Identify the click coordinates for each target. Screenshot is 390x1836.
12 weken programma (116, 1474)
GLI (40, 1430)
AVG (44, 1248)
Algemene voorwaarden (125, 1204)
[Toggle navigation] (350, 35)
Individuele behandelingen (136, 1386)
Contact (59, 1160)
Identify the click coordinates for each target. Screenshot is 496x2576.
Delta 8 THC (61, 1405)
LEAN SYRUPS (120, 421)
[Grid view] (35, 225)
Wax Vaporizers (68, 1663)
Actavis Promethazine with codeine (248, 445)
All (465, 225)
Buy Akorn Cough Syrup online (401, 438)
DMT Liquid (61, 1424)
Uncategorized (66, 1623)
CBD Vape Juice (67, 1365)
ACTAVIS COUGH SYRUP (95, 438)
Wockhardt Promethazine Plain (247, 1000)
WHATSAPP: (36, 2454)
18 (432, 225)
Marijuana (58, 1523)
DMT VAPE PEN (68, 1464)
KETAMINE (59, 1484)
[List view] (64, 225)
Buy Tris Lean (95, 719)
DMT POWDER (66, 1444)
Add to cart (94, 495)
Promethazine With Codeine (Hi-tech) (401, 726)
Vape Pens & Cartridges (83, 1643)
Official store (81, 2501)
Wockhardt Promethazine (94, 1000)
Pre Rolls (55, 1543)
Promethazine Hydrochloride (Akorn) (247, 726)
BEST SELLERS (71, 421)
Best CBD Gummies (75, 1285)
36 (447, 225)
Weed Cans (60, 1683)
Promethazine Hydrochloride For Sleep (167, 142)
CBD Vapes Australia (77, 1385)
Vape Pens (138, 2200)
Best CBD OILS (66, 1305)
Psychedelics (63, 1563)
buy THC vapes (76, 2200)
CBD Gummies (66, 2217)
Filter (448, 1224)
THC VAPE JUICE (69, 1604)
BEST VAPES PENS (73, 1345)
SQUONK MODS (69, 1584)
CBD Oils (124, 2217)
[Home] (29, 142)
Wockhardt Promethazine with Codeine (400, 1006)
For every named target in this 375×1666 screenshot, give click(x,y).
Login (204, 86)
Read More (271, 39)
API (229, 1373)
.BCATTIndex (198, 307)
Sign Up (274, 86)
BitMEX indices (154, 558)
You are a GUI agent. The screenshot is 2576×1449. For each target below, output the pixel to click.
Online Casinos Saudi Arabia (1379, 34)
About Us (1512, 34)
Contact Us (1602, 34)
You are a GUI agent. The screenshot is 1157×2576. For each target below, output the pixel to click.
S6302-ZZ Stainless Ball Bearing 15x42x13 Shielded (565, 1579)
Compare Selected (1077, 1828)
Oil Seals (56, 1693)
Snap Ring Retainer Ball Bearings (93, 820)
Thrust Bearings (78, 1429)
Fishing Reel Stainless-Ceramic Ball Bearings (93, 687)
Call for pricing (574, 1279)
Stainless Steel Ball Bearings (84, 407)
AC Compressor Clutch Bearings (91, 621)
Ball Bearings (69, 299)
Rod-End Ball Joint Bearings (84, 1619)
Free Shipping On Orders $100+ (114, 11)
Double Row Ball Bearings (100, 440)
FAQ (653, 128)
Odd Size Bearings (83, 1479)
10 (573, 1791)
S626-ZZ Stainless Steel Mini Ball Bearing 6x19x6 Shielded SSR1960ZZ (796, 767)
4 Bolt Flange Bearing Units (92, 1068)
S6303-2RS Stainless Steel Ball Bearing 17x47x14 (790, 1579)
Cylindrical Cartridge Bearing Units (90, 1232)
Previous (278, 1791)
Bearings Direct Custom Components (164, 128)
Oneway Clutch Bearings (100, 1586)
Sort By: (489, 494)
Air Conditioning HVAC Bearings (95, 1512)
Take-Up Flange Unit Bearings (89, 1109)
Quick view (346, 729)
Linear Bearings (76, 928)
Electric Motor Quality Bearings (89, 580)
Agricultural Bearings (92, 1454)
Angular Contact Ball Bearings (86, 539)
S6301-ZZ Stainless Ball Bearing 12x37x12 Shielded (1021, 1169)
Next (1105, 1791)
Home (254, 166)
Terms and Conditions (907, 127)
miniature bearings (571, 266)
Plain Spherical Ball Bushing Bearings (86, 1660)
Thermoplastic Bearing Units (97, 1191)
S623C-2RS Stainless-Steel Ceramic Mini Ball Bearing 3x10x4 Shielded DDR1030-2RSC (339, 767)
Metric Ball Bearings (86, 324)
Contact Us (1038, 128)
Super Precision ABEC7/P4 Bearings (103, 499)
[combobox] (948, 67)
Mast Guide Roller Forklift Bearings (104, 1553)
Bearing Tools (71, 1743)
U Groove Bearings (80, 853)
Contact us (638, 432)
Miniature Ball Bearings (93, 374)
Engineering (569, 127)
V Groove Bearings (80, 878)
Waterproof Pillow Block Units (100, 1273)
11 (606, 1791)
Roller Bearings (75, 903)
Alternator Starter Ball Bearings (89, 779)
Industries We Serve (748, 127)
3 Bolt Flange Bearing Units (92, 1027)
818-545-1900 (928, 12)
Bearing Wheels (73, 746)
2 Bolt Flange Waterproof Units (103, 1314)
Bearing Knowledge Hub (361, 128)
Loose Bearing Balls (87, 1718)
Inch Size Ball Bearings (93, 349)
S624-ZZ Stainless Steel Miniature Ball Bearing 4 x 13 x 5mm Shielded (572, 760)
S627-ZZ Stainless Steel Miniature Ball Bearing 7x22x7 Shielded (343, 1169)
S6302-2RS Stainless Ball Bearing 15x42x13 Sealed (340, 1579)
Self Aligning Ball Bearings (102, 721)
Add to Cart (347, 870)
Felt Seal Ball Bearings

» Your instructions
Repeat, character for character, the lines of the material above from the line with "10 (573, 1791)" through the line with "Alternator Starter Ball Bearings (89, 779)".

» Response
10 (573, 1791)
S626-ZZ Stainless Steel Mini Ball Bearing 6x19x6 Shielded SSR1960ZZ (796, 767)
4 Bolt Flange Bearing Units (92, 1068)
S6303-2RS Stainless Steel Ball Bearing 17x47x14 (790, 1579)
Cylindrical Cartridge Bearing Units (90, 1232)
Previous (278, 1791)
Bearings Direct Custom Components (164, 128)
Oneway Clutch Bearings (100, 1586)
Sort By: (489, 494)
Air Conditioning HVAC Bearings (95, 1512)
Take-Up Flange Unit Bearings (89, 1109)
Quick view (346, 729)
Linear Bearings (76, 928)
Electric Motor Quality Bearings (89, 580)
Agricultural Bearings (92, 1454)
Angular Contact Ball Bearings (86, 539)
S6301-ZZ Stainless Ball Bearing 12x37x12 Shielded (1021, 1169)
Next (1105, 1791)
Home (254, 166)
Terms and Conditions (907, 127)
miniature bearings (571, 266)
Plain Spherical Ball Bushing Bearings (86, 1660)
Thermoplastic Bearing Units (97, 1191)
S623C-2RS Stainless-Steel Ceramic Mini Ball Bearing 3x10x4 Shielded DDR1030-2RSC (339, 767)
Metric Ball Bearings (86, 324)
Contact Us (1038, 128)
Super Precision ABEC7/P4 Bearings (103, 499)
[combobox] (948, 67)
Mast Guide Roller Forklift Bearings (104, 1553)
Bearing Tools (71, 1743)
U Groove Bearings (80, 853)
Contact us (638, 432)
Miniature Ball Bearings (93, 374)
Engineering (569, 127)
V Groove Bearings (80, 878)
Waterproof Pillow Block Units (100, 1273)
11 (606, 1791)
Roller Bearings (75, 903)
Alternator Starter Ball Bearings (89, 779)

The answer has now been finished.